Bingo. That was the look on his face Wednesday. The look of a coach who, no doubt, had just been through a rough one.
So ended the Big Ten tournament’s first-ever day in Washington.
This isn’t exactly traditional Big Ten country. Not with the White House 11 blocks away. And Wednesday at the Verizon Center was certainly not your garden variety first round.
Rutgers, in its third year in the Big Ten, won a tournament game for the first time. “We learned how to compete this year,” coach Steve Pikiell said in a rasp, hoarse from the night’s work. “We got Rutgers going in the right direction.”
Penn State, a team on a five-game losing streak, advanced as well, starting three freshmen and beating Nebraska in overtime. “A major breakthrough for this program,” coach Patrick Chambers called it. “Penn State basketball is inching closer, for sure.”
Ah, Nebraska. The team that beat the Big Ten champion (Purdue), beat one runner-up (Maryland), lost in overtime by one point to the other (Wisconsin), and still managed to end up the 12th seed in the league. The Cornhuskers started 3-0 in league play for the first time in 41 years, then lost 13 of the next 16 games against Big Ten opponents.

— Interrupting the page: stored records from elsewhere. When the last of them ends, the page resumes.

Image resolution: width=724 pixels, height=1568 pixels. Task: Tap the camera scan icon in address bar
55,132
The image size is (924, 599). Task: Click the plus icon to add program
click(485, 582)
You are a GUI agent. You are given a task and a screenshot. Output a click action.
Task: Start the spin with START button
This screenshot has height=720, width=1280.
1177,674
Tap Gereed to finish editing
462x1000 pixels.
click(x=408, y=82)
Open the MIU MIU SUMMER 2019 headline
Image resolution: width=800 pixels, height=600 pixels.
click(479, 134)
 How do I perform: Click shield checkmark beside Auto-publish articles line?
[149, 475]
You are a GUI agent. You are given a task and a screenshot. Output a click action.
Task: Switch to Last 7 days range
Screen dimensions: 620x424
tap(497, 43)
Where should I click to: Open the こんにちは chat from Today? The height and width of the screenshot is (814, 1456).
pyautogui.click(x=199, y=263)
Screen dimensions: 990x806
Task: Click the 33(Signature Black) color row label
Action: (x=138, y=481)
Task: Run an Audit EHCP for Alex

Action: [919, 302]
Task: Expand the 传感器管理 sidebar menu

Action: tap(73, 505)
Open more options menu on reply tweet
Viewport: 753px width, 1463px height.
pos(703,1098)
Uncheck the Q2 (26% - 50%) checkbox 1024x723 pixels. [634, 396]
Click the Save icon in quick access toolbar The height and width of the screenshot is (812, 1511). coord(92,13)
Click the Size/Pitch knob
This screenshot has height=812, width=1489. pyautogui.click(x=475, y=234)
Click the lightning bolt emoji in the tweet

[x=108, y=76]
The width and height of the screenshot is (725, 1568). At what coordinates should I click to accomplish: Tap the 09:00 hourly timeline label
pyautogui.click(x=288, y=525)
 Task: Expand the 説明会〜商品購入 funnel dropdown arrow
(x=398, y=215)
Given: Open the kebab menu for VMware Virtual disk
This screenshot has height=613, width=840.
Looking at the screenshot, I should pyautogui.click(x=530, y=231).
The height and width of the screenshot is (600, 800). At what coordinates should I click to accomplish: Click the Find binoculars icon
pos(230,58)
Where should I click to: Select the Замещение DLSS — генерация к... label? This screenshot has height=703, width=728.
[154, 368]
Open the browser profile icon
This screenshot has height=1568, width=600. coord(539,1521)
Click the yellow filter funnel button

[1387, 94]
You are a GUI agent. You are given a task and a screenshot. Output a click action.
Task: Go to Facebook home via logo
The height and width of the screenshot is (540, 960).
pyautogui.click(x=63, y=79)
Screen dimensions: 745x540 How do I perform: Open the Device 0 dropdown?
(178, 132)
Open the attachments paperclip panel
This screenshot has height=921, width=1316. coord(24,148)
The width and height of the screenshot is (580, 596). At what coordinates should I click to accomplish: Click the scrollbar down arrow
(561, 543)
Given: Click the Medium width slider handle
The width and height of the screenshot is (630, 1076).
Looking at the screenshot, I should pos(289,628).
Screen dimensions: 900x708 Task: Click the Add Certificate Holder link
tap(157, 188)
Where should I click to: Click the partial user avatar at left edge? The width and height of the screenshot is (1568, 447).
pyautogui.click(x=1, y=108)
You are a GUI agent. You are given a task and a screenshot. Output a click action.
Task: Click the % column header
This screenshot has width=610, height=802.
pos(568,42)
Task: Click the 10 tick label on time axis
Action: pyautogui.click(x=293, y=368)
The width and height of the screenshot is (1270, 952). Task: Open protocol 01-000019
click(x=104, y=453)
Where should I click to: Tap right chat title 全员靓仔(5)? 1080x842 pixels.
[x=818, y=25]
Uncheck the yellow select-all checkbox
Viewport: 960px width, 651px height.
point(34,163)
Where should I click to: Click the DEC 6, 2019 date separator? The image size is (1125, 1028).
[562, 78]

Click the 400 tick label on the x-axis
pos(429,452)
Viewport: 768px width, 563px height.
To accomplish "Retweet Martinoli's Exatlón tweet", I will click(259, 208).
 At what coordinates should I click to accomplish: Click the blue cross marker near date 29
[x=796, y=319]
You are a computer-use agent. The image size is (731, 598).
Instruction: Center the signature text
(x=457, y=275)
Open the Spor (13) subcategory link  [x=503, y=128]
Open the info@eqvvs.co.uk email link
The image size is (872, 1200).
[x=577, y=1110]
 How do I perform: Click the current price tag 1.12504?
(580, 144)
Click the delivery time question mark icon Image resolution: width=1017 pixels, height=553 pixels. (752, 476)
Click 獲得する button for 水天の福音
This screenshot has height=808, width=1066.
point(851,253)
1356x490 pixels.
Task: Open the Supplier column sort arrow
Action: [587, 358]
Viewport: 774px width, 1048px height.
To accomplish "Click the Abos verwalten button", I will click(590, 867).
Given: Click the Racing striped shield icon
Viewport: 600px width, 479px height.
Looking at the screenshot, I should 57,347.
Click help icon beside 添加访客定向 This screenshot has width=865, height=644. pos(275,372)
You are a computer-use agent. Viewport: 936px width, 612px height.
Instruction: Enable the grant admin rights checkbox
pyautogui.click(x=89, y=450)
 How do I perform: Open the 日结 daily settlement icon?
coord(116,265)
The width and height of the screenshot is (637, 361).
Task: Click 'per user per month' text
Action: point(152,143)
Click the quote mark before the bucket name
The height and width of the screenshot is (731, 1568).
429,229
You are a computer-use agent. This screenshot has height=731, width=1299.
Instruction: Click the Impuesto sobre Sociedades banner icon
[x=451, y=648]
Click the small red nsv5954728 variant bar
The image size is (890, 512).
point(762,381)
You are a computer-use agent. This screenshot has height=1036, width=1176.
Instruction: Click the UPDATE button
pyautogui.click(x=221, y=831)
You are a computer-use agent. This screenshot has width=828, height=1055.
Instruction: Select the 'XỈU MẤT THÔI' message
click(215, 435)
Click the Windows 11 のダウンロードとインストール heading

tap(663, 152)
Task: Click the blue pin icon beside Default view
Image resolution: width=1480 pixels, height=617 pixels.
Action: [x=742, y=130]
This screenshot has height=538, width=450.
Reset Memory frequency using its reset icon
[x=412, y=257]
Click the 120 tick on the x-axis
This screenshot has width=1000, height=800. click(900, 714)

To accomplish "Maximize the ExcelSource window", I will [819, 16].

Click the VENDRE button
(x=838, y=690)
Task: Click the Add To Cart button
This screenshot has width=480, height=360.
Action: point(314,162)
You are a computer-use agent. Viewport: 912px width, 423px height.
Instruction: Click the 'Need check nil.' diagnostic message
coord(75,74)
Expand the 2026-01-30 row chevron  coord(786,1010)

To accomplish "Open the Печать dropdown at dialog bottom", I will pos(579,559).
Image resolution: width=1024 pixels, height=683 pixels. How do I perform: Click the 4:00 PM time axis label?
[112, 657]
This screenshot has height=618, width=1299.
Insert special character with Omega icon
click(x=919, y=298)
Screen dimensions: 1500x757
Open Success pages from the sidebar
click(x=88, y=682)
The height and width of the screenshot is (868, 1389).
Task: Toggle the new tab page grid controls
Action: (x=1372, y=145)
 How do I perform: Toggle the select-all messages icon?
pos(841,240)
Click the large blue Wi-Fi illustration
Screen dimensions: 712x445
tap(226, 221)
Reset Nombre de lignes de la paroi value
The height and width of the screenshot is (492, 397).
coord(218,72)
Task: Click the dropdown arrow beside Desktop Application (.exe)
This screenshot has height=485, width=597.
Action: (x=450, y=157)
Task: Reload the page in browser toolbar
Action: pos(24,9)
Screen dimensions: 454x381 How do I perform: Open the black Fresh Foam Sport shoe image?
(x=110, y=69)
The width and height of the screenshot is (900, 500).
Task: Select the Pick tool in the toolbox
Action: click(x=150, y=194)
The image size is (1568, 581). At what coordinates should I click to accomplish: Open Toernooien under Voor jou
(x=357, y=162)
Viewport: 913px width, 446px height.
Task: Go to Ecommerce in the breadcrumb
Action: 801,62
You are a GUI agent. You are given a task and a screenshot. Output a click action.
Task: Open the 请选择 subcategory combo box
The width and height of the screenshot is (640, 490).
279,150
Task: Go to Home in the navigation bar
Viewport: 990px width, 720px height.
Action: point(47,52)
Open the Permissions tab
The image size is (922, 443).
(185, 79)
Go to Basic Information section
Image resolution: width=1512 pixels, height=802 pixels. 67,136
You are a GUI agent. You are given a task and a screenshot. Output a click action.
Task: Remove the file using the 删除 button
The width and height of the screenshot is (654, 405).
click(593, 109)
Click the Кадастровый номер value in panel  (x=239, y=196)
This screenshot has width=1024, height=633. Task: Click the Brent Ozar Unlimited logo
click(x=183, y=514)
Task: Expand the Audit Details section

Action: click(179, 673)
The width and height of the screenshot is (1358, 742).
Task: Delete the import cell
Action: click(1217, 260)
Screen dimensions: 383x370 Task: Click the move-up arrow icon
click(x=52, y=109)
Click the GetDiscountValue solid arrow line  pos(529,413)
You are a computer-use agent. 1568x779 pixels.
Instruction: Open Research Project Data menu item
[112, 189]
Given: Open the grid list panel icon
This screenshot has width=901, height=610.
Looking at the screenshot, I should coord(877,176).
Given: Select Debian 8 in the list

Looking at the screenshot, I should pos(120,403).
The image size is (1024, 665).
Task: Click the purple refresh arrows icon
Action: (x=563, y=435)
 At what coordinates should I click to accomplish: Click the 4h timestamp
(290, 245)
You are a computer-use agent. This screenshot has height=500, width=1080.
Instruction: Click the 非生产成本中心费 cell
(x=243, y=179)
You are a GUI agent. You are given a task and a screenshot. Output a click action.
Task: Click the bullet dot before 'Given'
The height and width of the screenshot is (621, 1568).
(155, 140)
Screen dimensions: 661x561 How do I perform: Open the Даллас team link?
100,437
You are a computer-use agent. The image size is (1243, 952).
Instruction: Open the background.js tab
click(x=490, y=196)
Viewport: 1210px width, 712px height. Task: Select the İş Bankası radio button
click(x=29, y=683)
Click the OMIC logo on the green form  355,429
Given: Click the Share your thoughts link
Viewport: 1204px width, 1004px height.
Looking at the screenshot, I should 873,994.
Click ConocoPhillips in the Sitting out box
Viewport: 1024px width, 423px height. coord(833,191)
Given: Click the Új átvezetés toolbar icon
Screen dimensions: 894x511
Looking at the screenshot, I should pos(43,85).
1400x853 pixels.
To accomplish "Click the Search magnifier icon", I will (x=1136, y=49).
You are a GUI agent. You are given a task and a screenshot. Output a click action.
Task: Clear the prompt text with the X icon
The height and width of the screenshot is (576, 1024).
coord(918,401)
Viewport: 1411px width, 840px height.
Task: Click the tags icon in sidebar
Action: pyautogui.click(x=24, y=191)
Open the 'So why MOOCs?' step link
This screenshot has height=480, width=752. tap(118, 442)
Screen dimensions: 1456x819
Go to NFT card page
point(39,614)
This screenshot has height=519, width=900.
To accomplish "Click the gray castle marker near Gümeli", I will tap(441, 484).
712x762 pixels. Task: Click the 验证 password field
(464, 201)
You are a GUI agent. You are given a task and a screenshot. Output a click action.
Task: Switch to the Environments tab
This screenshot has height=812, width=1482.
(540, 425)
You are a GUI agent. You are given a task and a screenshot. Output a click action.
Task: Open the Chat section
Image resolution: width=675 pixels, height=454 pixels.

Coach Tim Miles suggested Wednesday that his team just ran out of gas on the roller-coaster ride. “No doubt,” senior Tai Webster agreed in the locker room after the game. “You can just look around the room. Guys are worn down. It’s been a slippery road. I’m proud of the guys the way we stuck at it. It’s so easy to cop out and for attitudes to go out the window. We came to fight most nights.”
And then there were the Michigan Wolverines, who never even got to Washington. Their team plane aborted its takeoff back home and skidded off the runway. Unhurt, but possibly a tad rattled, they had to reschedule for a 7:30 a.m. departure Thursday, 4 ½ hours before they are due to play Illinois in the Verizon Center.
So it was an interesting first day for the Big Ten tournament in this strange land. At the end, Thad Matta just looked spent.